• TASK PROMPT: Copy word for word the part of the mailing list reply about Piggy Bank that starts at the words "Collecting rdf automatically" and ends after "experience.".

Re: Piggy Bank blocks find as you type (+ comments)

From: Stefano Mazzocchi <stefanom_at_mit.edu>
Date: Sat, 23 Jul 2005 21:26:07 -0400

Michael McDougall wrote:
>
>
> David Huynh wrote:
>
>>
>> - Saving data automatically into "My Piggy Bank" can be
>> undesirable--you might want to select which items to save; and you
>> might also want to tag them as you save them. And we don't want rogue
>> sites to pollute "My Piggy Bank" just because the user accidentally
>> visits them.
>
>
>
> You may have been through all these ideas before, but I've been thinking
> about this a bit. You could try an "opt-out" approach where all sites
> are initially trusted but the user can mark a site as 'bad', which will
> remove that site's data from Piggy Bank (and subsequent visits to the
> site won't scrape new data). Or you could have 2 data banks: one with
> data from all sites (perhaps with the opt-out option) and one with data
> from sites that were explicitly marked as trusted. That way I can browse
> my trusted data, and when something's not there I can (hold my nose and)
> browse a giant pile of data from all the sites I visit.

Collecting rdf automatically (no metter where they end up) is still a
very intensive process, are you sure you want that to happen for *every*
page that contains RDF? pretty soon a lot of pages will, in one way or
another. The data might just be overloading both you and your browsing
experience.

> It might also be worth treating data from scrapers differently than data
> from plain RDF. If I install the ACM Portal scraper I think it's safe to
> assume that I trust everything on the ACM Portal site.

• Target pointing data:
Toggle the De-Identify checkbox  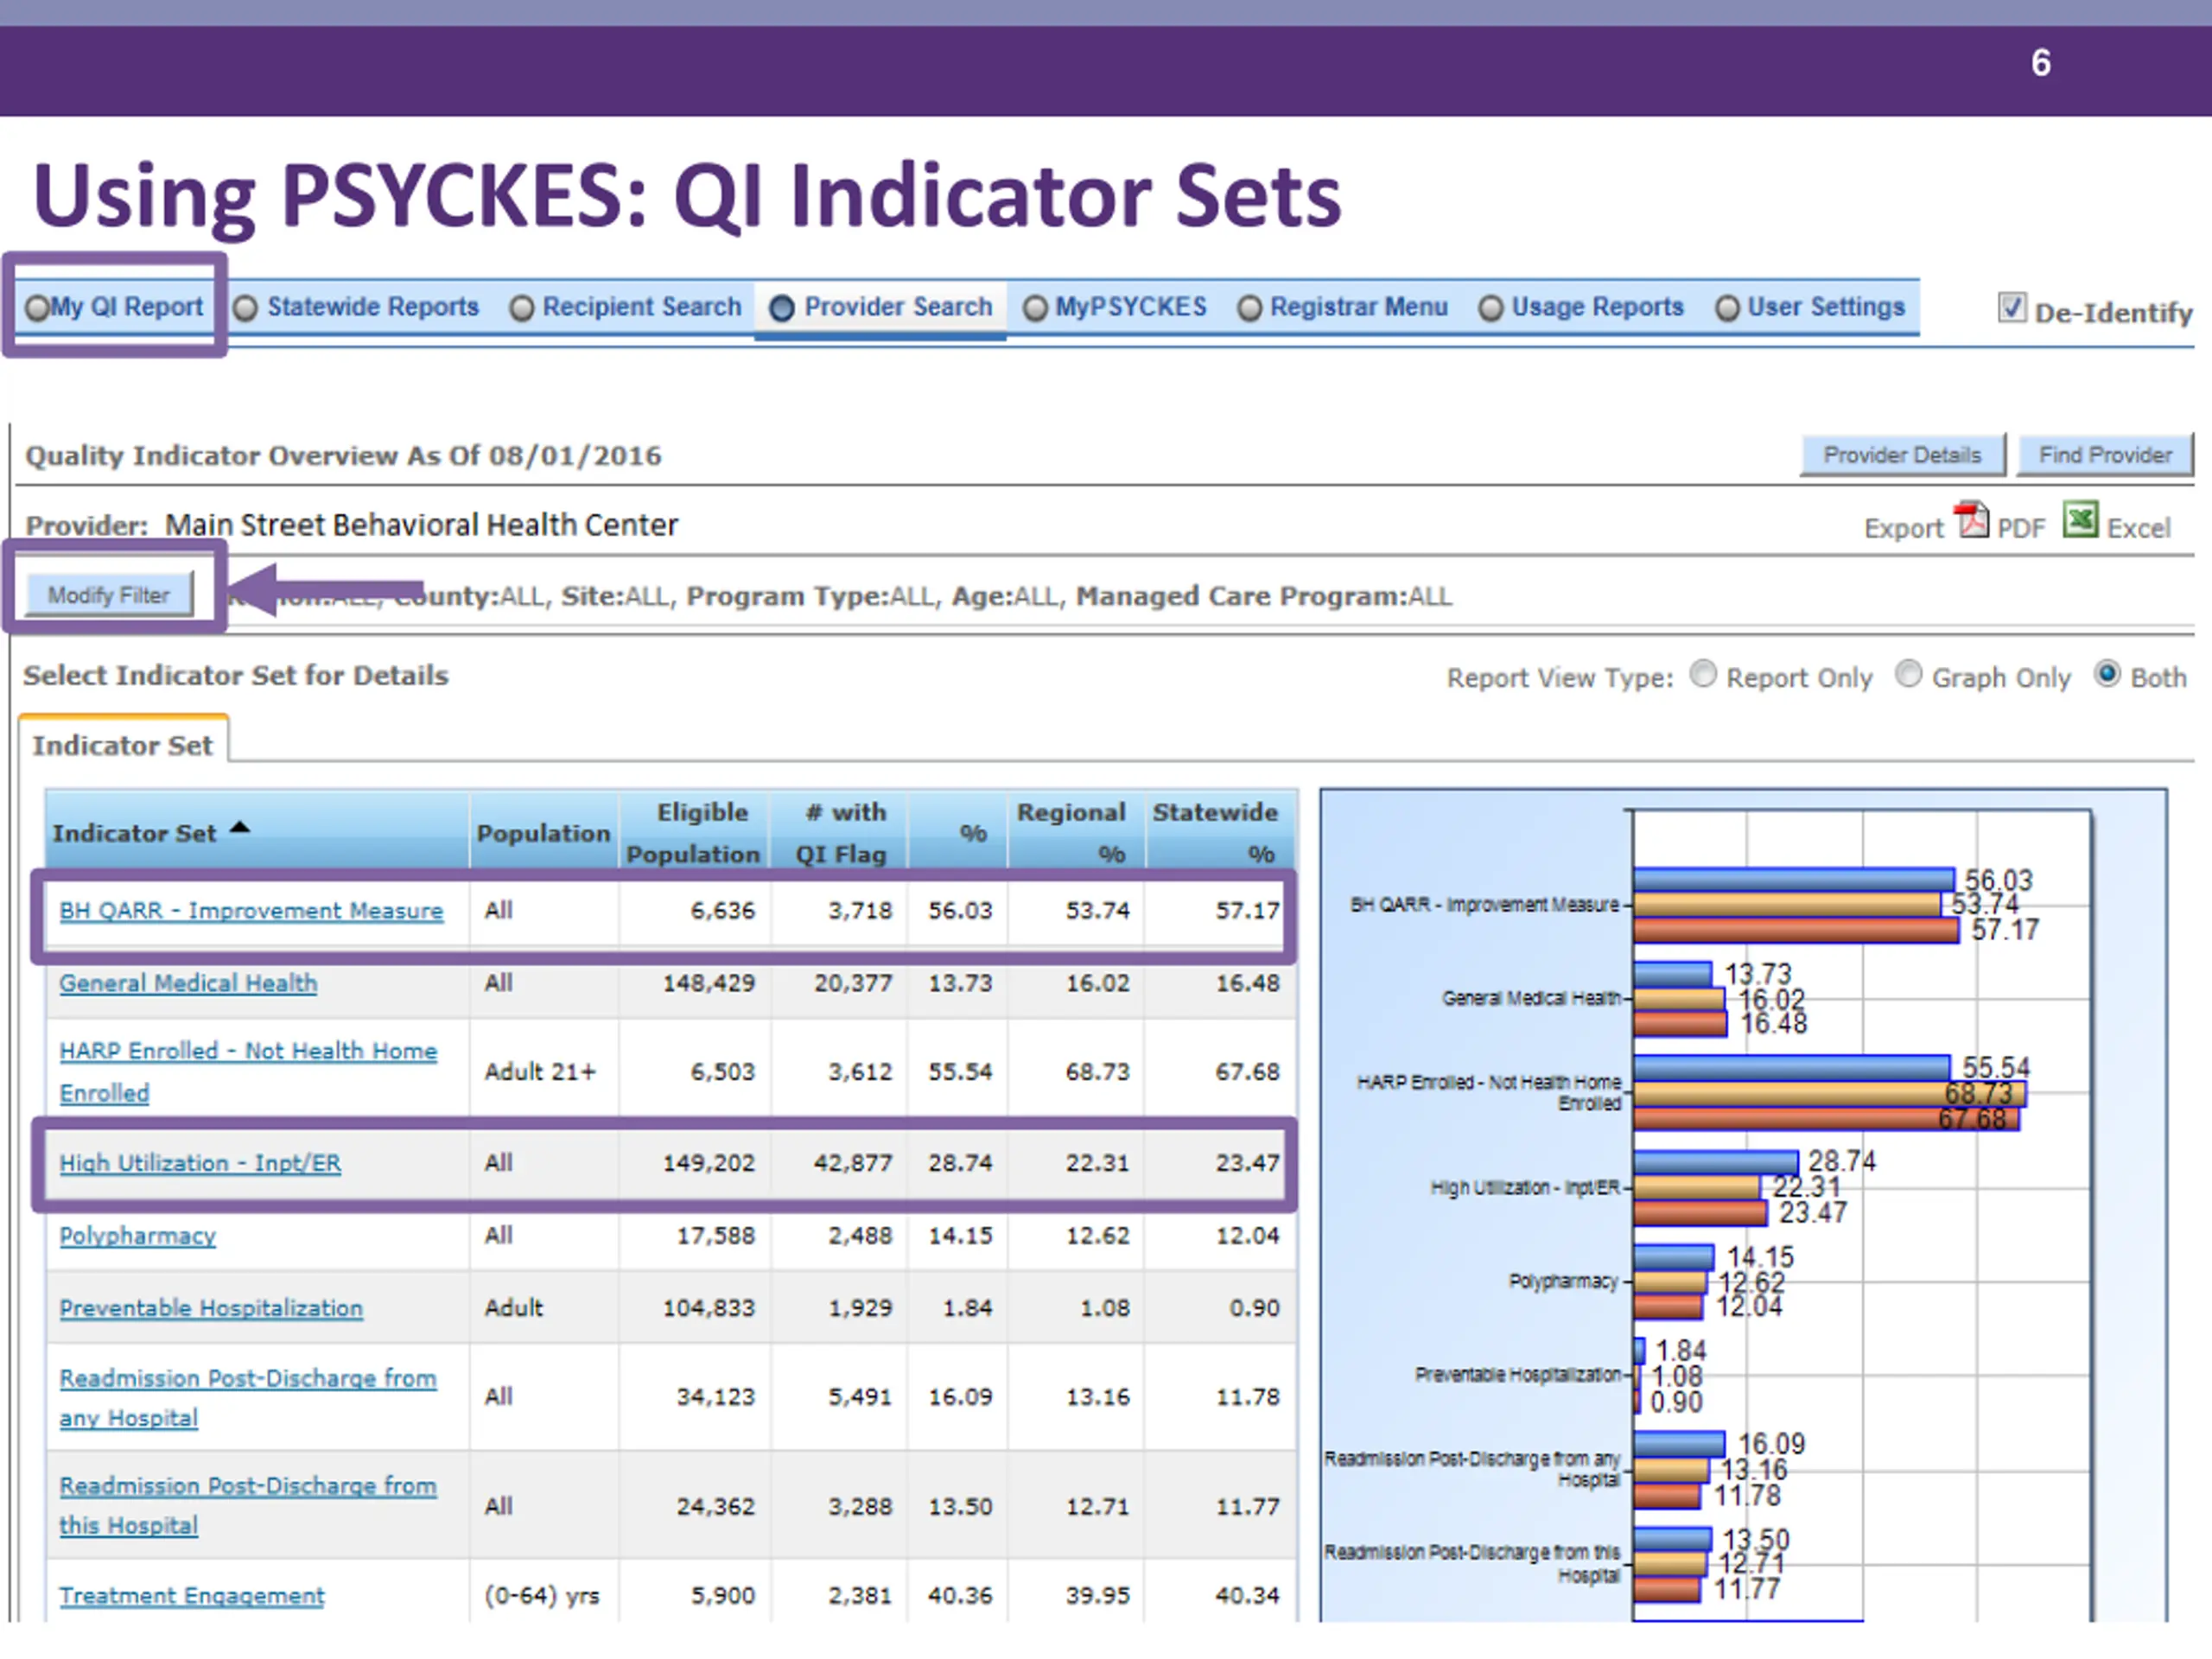click(x=2012, y=307)
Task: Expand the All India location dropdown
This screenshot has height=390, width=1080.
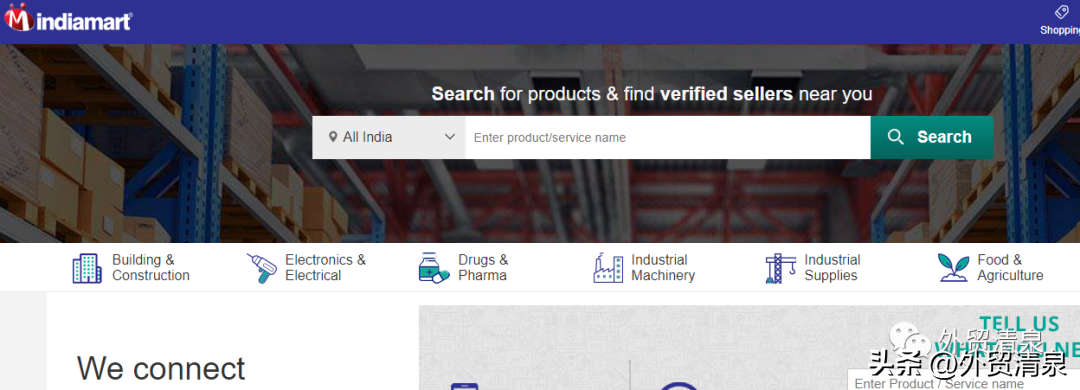Action: coord(388,137)
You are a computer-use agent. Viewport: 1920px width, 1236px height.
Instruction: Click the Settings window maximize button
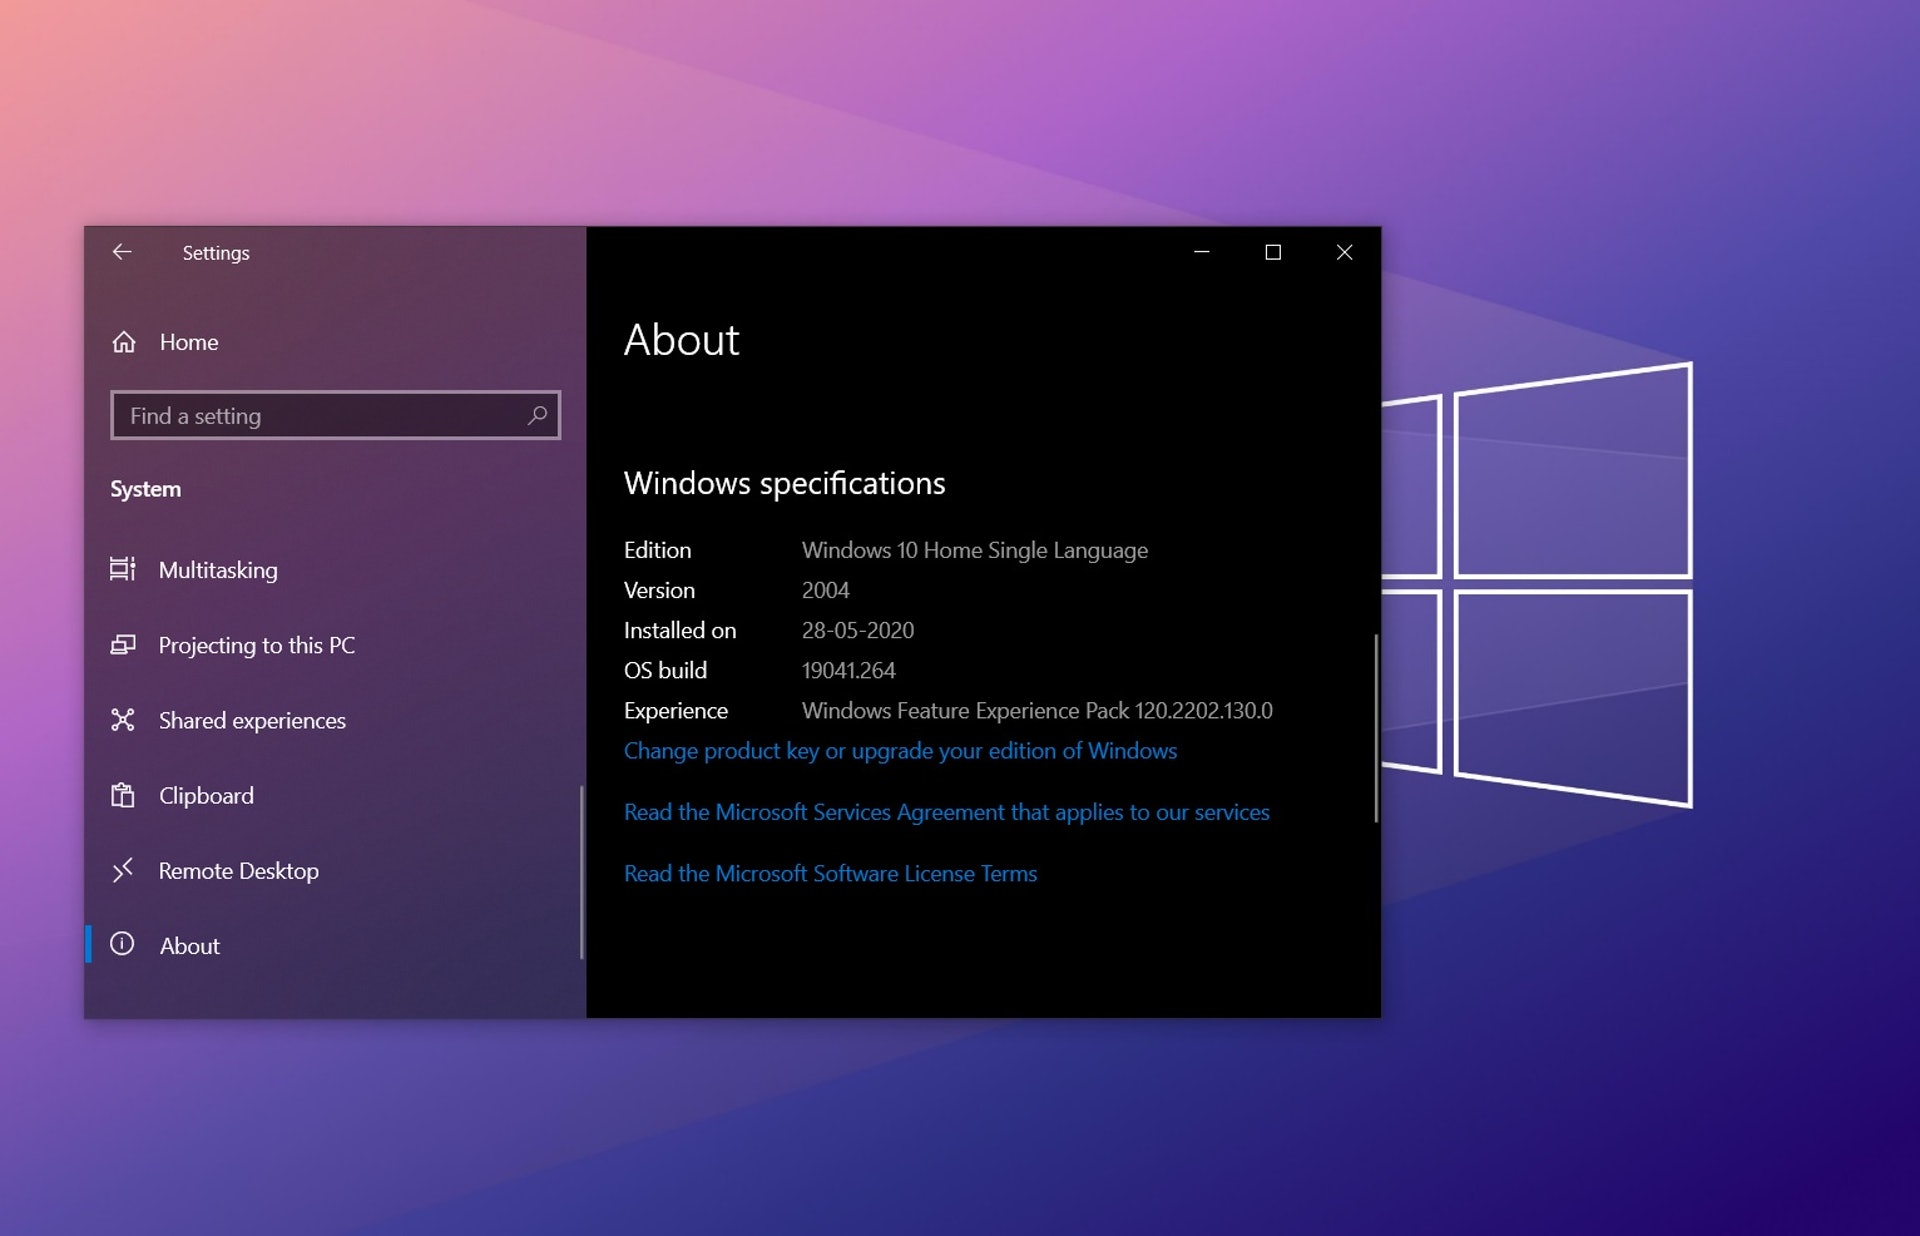tap(1273, 251)
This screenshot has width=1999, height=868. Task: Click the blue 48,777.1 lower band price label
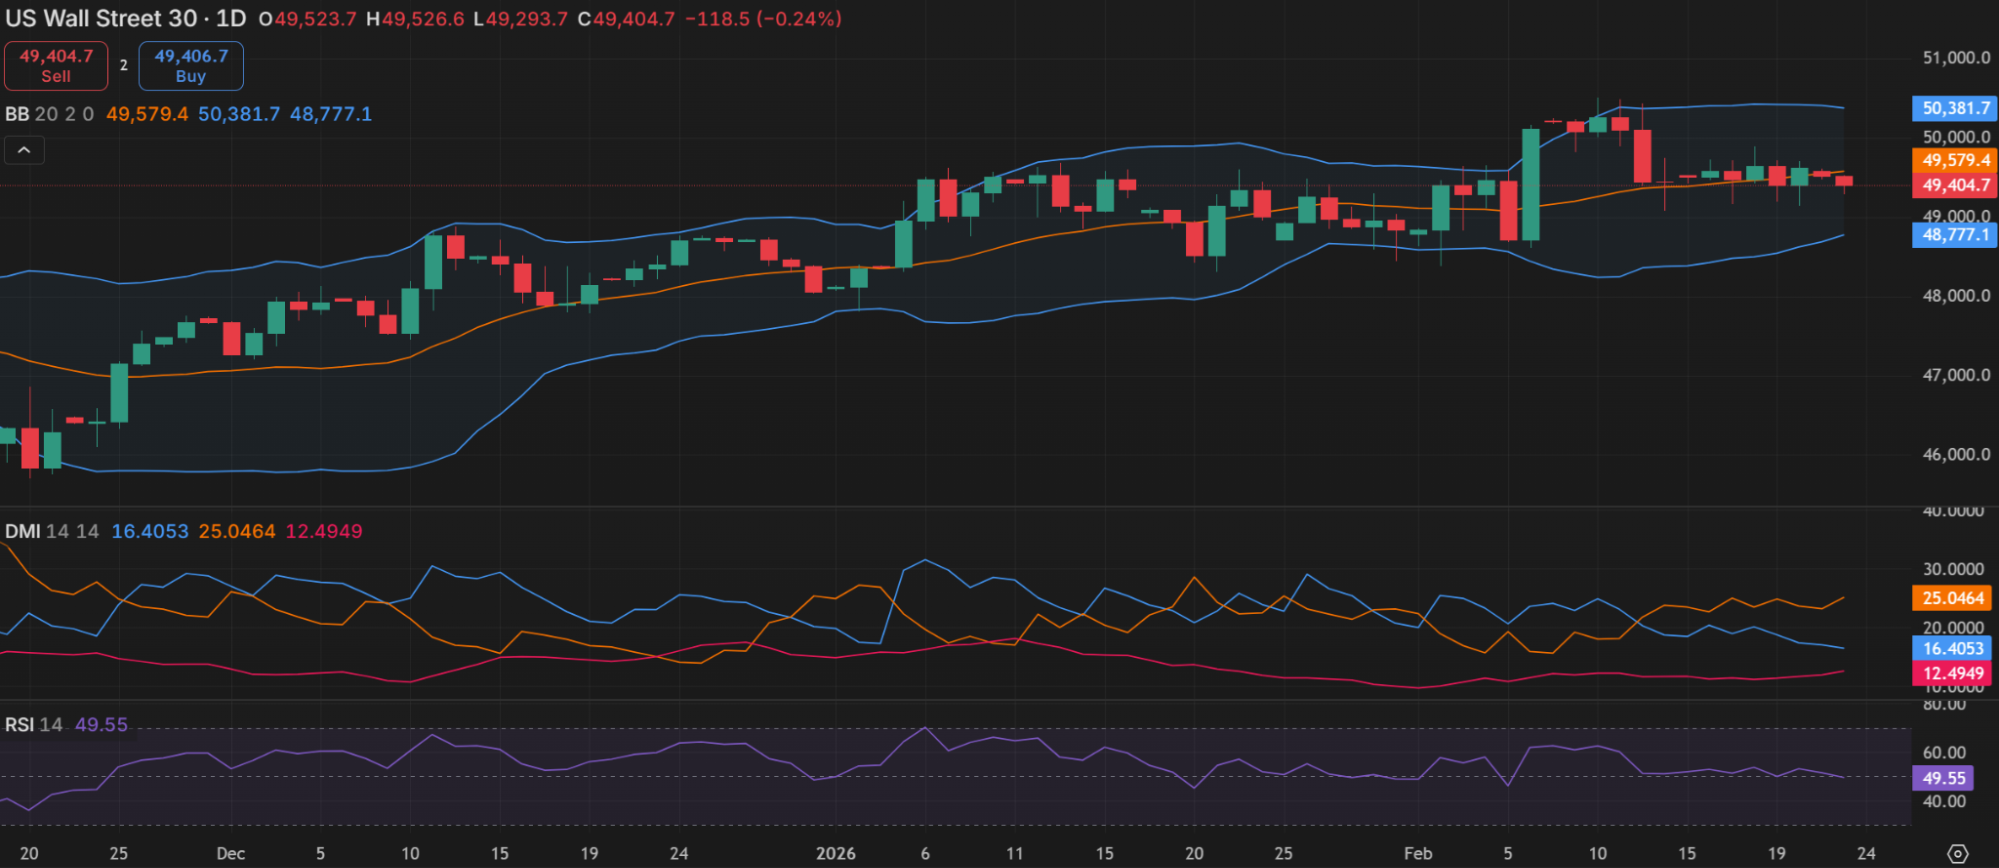pyautogui.click(x=1955, y=235)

• RESPONSE:
Collecting rdf automatically (no metter where they end up) is still a
very intensive process, are you sure you want that to happen for *every*
page that contains RDF? pretty soon a lot of pages will, in one way or
another. The data might just be overloading both you and your browsing
experience.